• [EXERCISE GOAL]
Your reply should be one number, which is how many lines in the listing below contain "agent".

• [DATA FOR THIS EXERCISE]
+ + + + +
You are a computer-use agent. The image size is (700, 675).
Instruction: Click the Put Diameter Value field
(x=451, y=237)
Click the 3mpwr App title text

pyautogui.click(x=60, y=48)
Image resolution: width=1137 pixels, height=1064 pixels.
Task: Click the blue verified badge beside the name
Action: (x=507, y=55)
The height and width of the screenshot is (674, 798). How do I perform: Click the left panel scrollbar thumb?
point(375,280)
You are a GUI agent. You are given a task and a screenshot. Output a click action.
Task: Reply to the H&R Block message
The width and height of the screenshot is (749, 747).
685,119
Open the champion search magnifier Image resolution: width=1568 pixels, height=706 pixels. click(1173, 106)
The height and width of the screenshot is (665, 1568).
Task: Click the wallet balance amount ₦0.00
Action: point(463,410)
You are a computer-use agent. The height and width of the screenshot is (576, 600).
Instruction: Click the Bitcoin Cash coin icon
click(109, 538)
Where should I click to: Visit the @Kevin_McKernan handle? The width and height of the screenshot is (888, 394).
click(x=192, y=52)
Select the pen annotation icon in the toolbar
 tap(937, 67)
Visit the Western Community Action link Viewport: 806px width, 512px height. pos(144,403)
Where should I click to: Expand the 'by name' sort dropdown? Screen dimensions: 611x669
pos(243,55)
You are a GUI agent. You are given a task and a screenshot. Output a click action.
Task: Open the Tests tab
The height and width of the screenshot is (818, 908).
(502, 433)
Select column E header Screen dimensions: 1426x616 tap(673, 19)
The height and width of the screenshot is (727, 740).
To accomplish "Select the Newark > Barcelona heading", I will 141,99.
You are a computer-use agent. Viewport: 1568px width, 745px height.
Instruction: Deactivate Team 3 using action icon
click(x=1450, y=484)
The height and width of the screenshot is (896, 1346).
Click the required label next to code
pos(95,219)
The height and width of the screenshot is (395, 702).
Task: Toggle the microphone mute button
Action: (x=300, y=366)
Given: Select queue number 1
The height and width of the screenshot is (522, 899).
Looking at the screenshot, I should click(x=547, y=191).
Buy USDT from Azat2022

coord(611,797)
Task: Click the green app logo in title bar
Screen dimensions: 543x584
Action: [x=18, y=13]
+ + + + +
• [REPLY TO THE TASK]
5